1. Time is no longer measured in the traditional sense. It becomes impossible for your mind to process the passing of calendar days when part of yourself remains rooted in the moment your world went silent. You’ve become a boulder at the bottom of a stream where all you can do is watch the current move swiftly by while praying it is strong enough push you along.
2. Well-meaning people are everywhere. You desperately want to let their words comfort you, but all you can think about is how angry you are and how unfair it all seems. “I’m sorry” doesn’t offer the solution you are craving and you can’t place blame on “they’re in a better place.” These phrases lose their meaning. They become placeholders for actual conversations in order to mask the uncomfortableness that the topic of death tends to bring about.
3. Nothing will fill the hole left behind where the people you are missing should be. There are words that will never be spoken, and milestones you can never share. Thousands of potential memories lost in the reality of death. The realization that you will never get a chance to walk them through your first home or introduce them to your children will steal your breath and haunt your dreams. The vastness of this hole is far greater than anything you could have ever prepared for.
4. Some days are just hard. There will be no reason that you can pinpoint but your heart will ache and the elephant in the room will settle down on your chest, making it hard to breathe. You have to be patient with yourself. It is not an easy task to try to reconfigure what your life looks like without these people in it.

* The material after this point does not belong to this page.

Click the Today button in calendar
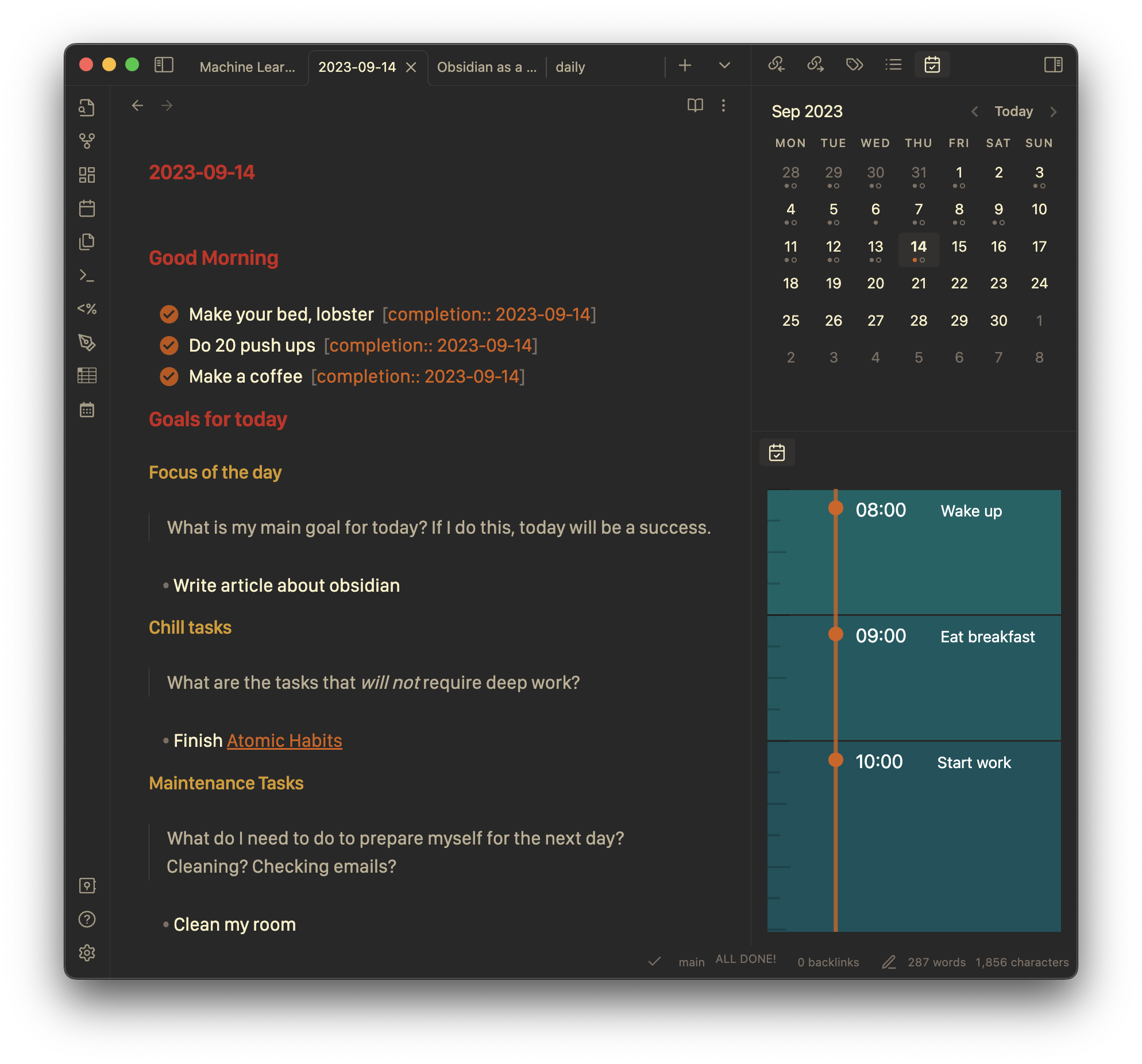 [1013, 111]
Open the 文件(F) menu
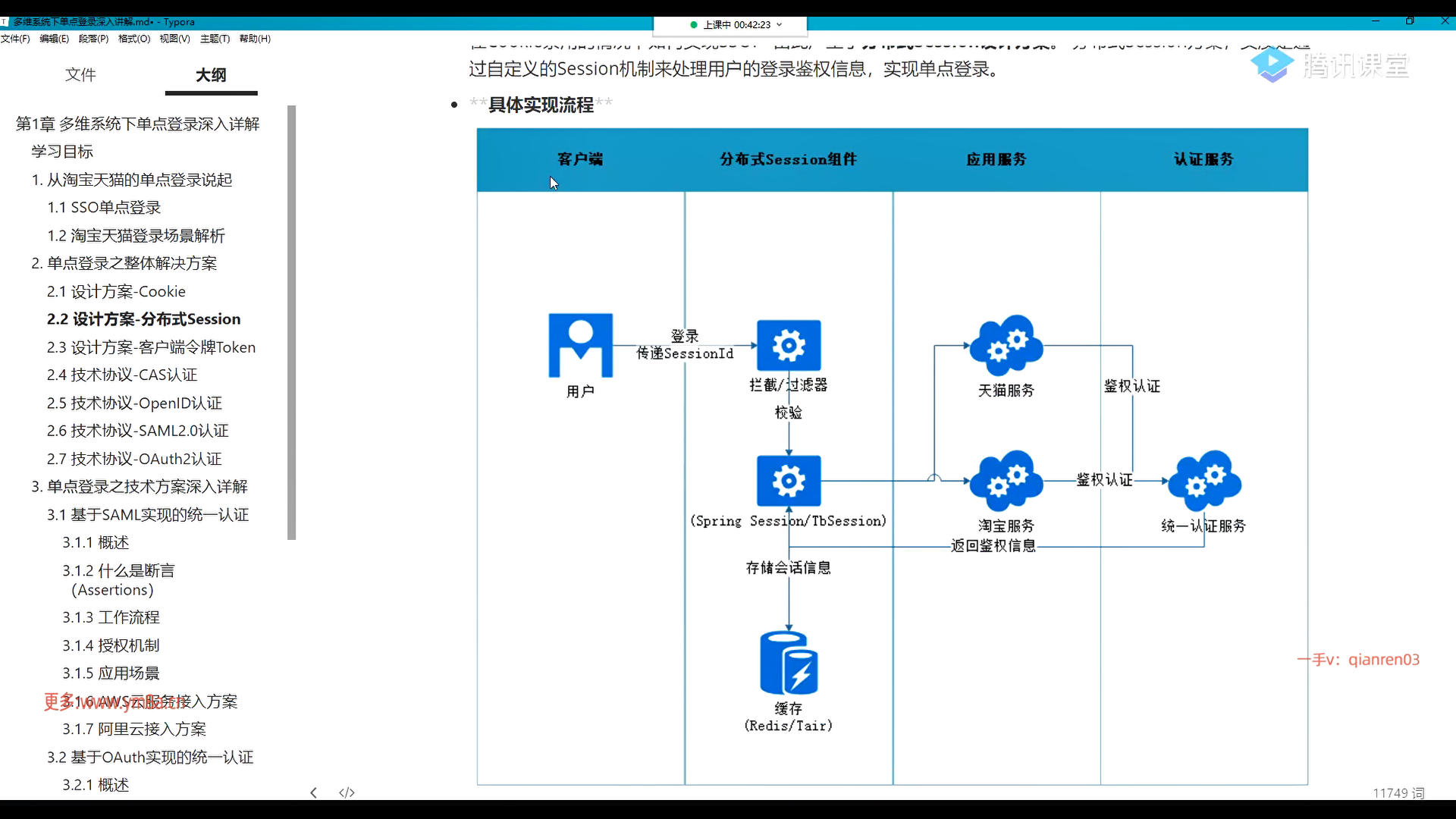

5. You will try to convince yourself that you are ok. One morning you will wake up and realize it has been days or weeks since your last breakdown. You will look at yourself in the mirror and tell yourself that you have made it out on the other side. Somehow you have done what felt impossible at first. You will be confident. When you get in your car and the first song you hear causes tears to fall down your cheeks, you will realize that you had been lying to yourself.
6. You are definitely not ok. The quiet of the night will threaten to swallow you whole and sometimes your arms will not be strong enough to hold yourself together. Allow yourself some space to fall apart. Sometimes it has to get worse before it gets better.

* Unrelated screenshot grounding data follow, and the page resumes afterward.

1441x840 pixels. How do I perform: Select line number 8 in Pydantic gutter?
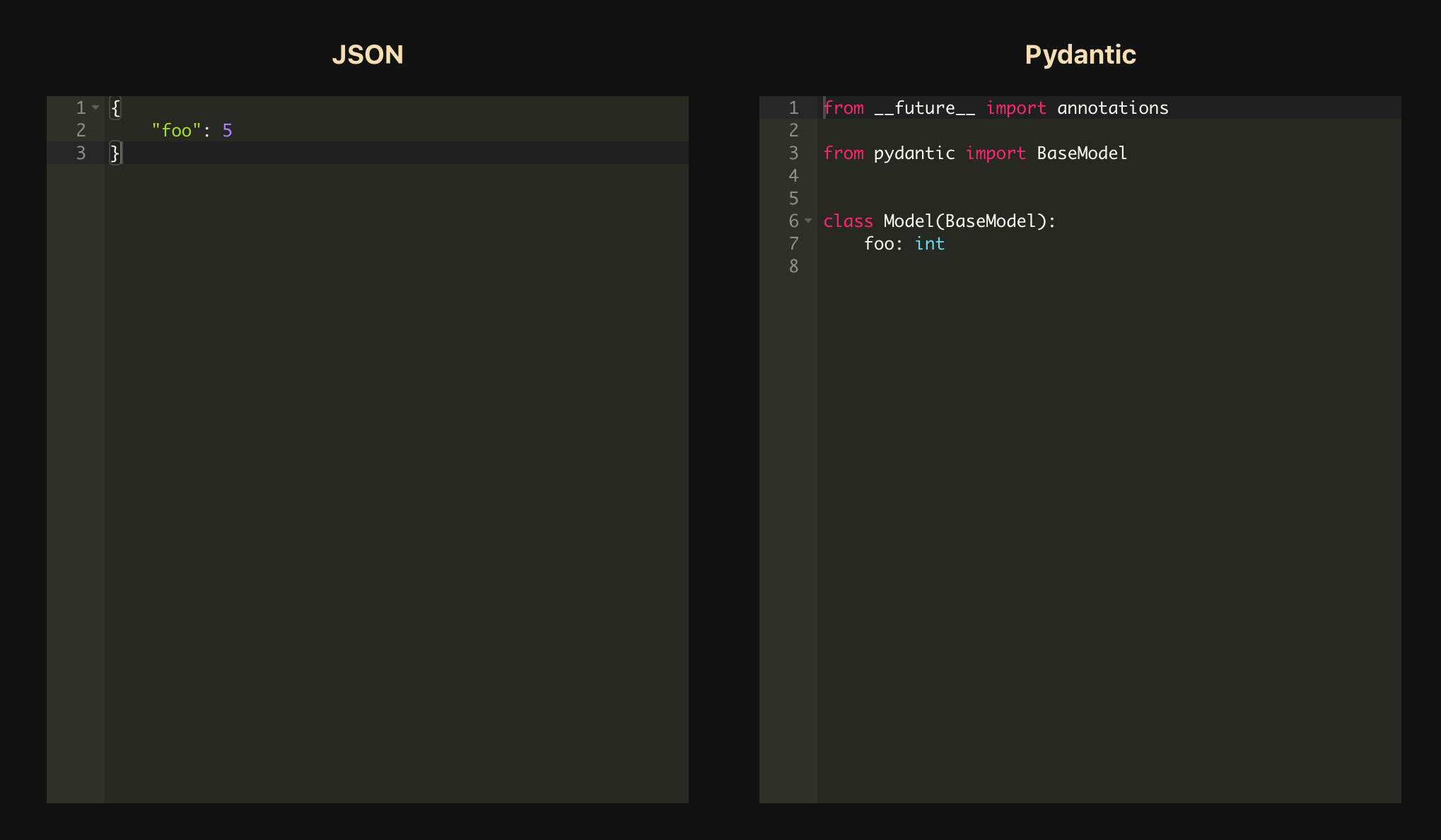(793, 267)
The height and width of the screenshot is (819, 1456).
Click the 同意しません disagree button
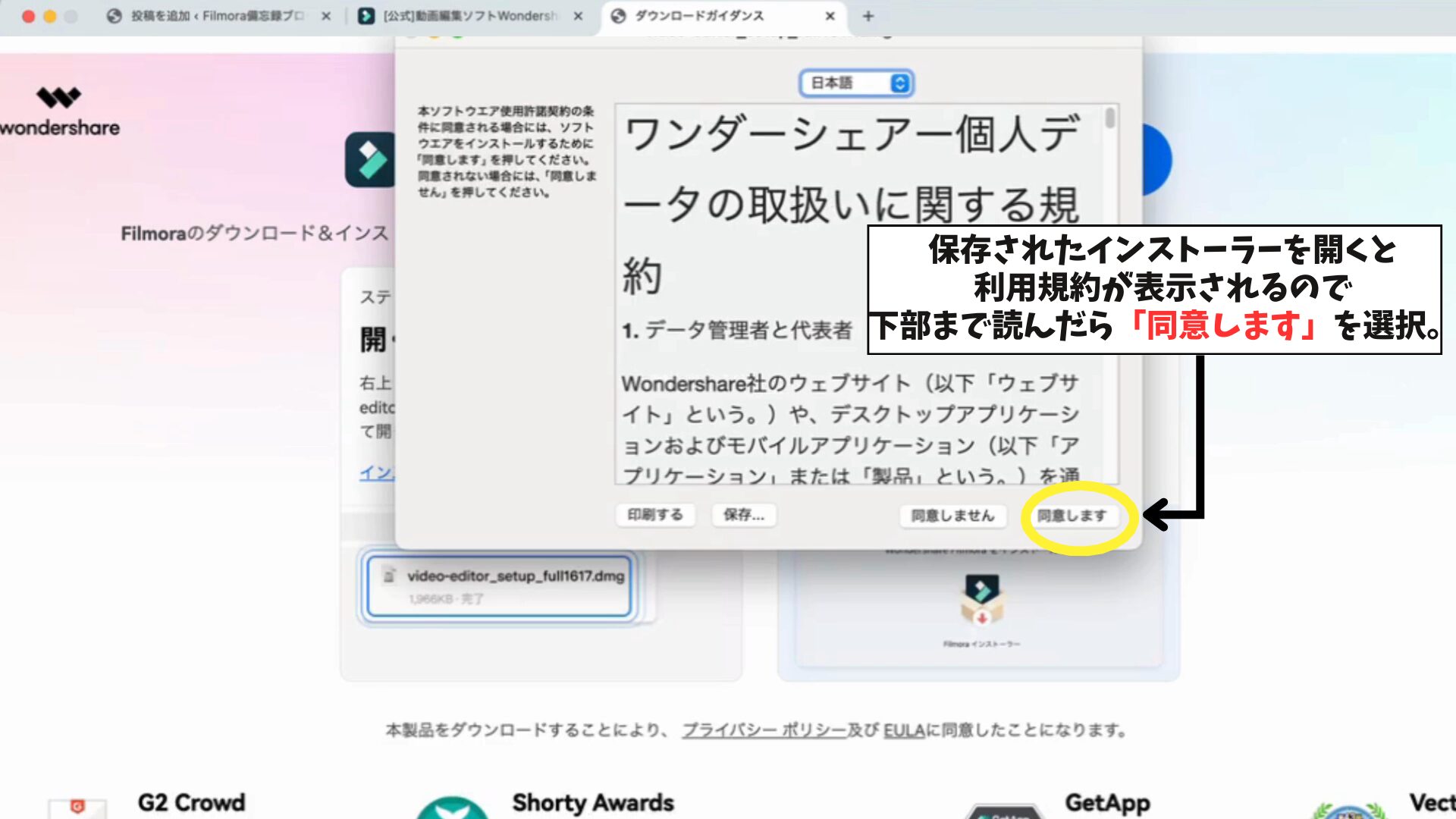[x=952, y=516]
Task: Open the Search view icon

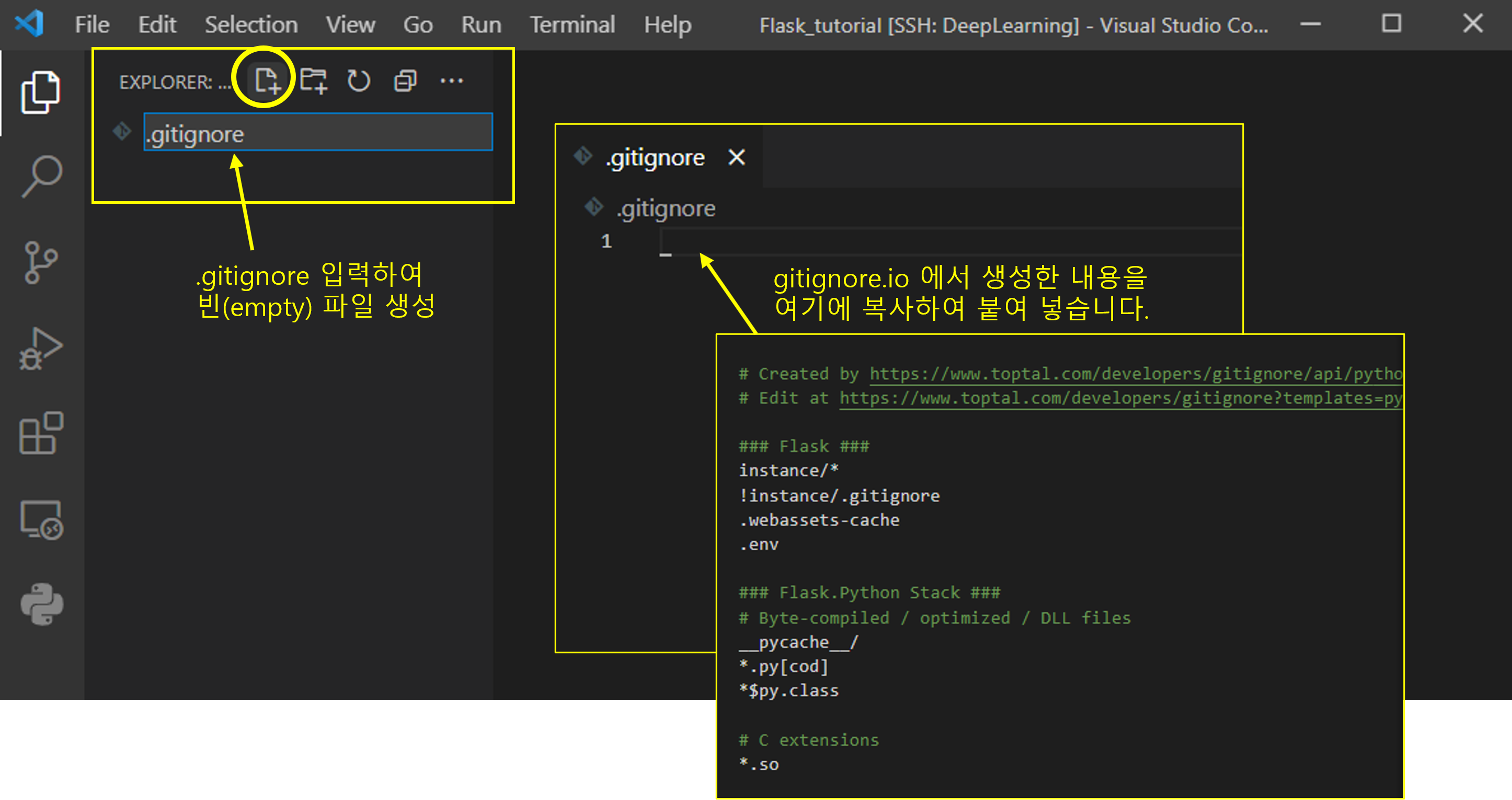Action: (x=41, y=177)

7. The dreams are the worst. They make the anxiety in your chest blossom while images of caskets and funeral processions fill every inch of the space between reality and unconsciousness. Some nights they even trick you into thinking nothing is wrong. That the people you are missing are right where you left them. When you wake, the truth crashes into your chest like a freight train, causing the lies in your dreams to go up in a ball of flames and smoke.

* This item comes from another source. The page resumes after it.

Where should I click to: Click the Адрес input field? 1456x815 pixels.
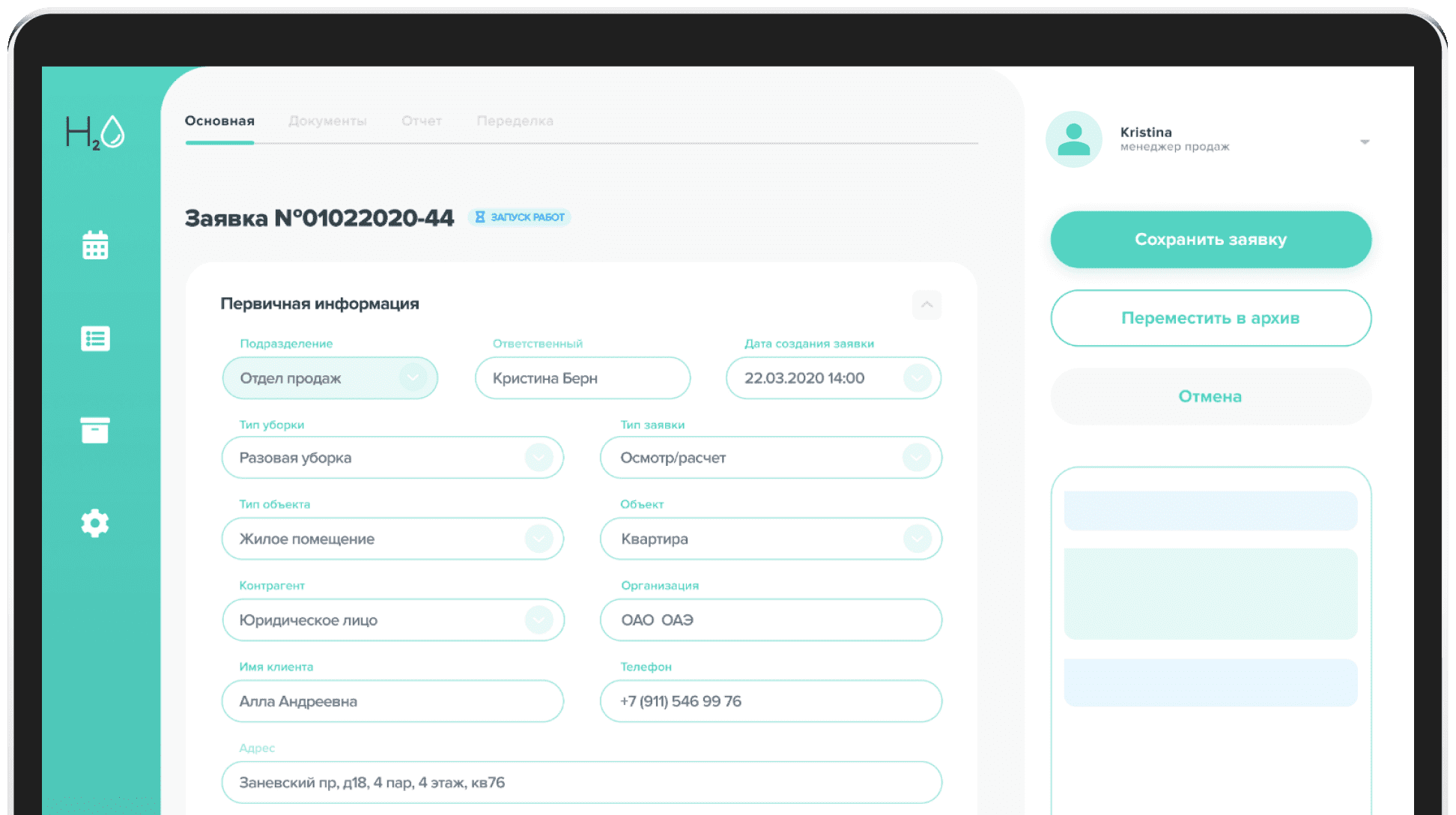pyautogui.click(x=581, y=783)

8. There will come a point when some people will forget the reason for the sadness in your eyes. They will stop asking how you are doing or if there is anything they can do to help. It will seem strange to you that something so central in your life has been forgotten, but it’s perfectly normal for them to move on from your tragedy. This is the point where you will start to feel alone. This is the point where you need to muster up all of your strength to fight the voices in your head lying to you about being alone.
9. Slowly you will begin to laugh again. Timid at first, but eventually the smile will make its way to your eyes. Instead of staying home, you will find yourself making plans and keeping them. Hope will start to push its way through the darkness; a shining reminder that there is still so much life to live. You will do your best to swallow the guilt you feel over living your life when everything in you is screaming about how unfair it is that you still get one.
10. You are stronger than you think you are. Every day is a battle fought in this war that you had no choice but to serve in. Your tears have created an ocean, but your body remains a battleship navigating the stormy waters. No matter what the demons in your head tell you, know that you are stronger than you think you are.